Ama ne yazık ki kıymet görmeyen bir alan. Veya ağırlığı tanınmak istenmeyen bir alan. Günümüzde işten eve gelen kadınlar yine mutfağa koşturmak zorunda kalıyor. Çünkü mutfak onun sorumluluğu. Böyle bir bilinç yerleştirilmiş beynine. Karşı gelince de ya kendini suçlu hissediyor, ya da zaten suçlanıyor erkeği tarafından.
Anlaşılan her iki tarafın da katletmesi gereken bir uzun yol var önünde. Birbirlerinin yaptığı işlere saygı ve anlayış olmadan daha çok tenceredeki yemek için kavgalar çıkar. Gelirinin tencerede piştiğini gören adam verdiği emek sonucu ortaya çıkan ağrılarını düşünmeden edemiyor. Ve kendinin kıymeti olmadığını düşünmeye başlıyor iş saatinden sonra evde yeterince övgü görmediğinde yaptıklarına karşılık. Ben sadece bunun için mi varım diye bile düşünmeye başlayabiliyor. Hesap sormadan edemiyor ve kısıtlamalar getirmeye başlıyor gözünde yok edilen paralara. Tabii ki bu her erkek veya kadın için geçerli değil ama son zamanlarda şahit olduğum örneklerden bir kaçı hep bu yönlüydü. Düşündürüyor insanı.

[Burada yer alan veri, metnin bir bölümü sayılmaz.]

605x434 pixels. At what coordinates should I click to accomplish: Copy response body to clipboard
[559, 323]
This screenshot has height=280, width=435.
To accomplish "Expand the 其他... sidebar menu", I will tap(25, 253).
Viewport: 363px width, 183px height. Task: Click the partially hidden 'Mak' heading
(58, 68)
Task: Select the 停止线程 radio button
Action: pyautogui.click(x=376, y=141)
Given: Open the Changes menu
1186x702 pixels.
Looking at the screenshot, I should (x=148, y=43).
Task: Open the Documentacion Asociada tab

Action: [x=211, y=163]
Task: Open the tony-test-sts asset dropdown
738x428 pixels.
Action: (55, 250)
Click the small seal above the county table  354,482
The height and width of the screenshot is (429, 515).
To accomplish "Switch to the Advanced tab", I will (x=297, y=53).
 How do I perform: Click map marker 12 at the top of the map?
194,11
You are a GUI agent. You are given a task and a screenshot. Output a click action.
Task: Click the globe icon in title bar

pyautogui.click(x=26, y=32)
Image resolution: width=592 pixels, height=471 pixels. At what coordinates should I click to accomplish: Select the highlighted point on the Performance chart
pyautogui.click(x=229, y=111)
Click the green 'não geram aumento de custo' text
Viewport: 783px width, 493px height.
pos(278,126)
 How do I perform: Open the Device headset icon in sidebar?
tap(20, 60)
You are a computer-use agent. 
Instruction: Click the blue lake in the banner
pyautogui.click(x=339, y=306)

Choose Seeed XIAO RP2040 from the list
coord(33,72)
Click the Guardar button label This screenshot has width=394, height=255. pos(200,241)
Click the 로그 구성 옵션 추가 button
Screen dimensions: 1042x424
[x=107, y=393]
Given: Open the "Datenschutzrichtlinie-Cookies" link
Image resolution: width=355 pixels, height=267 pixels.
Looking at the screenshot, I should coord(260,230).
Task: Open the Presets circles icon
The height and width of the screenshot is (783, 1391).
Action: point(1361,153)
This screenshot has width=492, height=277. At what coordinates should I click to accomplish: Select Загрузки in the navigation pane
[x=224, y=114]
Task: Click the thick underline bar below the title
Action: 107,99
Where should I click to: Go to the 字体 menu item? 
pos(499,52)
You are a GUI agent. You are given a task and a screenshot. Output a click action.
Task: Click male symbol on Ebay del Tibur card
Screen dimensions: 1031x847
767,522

Kadın ise bütün gün o aynı adamın çocuklarını büyütmeyle, evini toparlamayla, adamın kirini yıkamayla meşgul. Dediğim gibi herkes kendi penceresinden bakıyor olaylara. Bir de pişen yemeğe böyle tepki aldığında kadın, siz düşünün gerisini. Yaptığı işlerin saatini toplayıp saysanız ve ücrete dökseniz erkeğinin getirdiği maaş kadar kendisi de gelir alırdı diye düşünmesinde ne düşünsün, haksız sayılmaz yani. Böyle durumlar sonrası kadının dışarda çalışmak istemesi ve kendi gelirini istemesi zaten gayet açık ve net. Ekonomik özgürlüğün getirdiği gücü de kabul etmek gerek artık. Kadınlarda ekonomik özgürlükle gelen güce erkekler daha hazır değildi diğer yandan. Birbirlerinden esinlenen ve güç alan kadınlar hızla çoğalırken, yüz yıllarca değişmeyen rollere birden bire büyük değişiklikler gelince sarsıldılar tabi erkekler. Kuşaklar arasına bakınca yine benzer sorunlarla boğuşmakta. Eğitim gören, hakkı hukuku bilen, ayağı yere basan kadınlar çoğaldıkça ortam savaş alanına döndü. Kaybolan gücünü geri isteyen erkekler iç güdüsel davranışlar sergilemeye başladılar. Eski nesil de en büyük destekçileri olunca, kendilerini haklı görmekteler. En doğal hakkım gördüğün şey elinden gidince, kim olsa aynı tepkiyi verir. Kültürün, örfün, adetin içinden sıyrılan kadınları anlamak zaman gerektirecek. Erkeklerle beraber bir önceki nesil de bu hızlı değişime hazırlıksız yakalandı. Değişimin hızlı gelişmesi alışık olmadık durumları beraberinde getirdi ve kuşak çatışmaları eskisinden daha yoğun yaşanıyor artık bu dönemler.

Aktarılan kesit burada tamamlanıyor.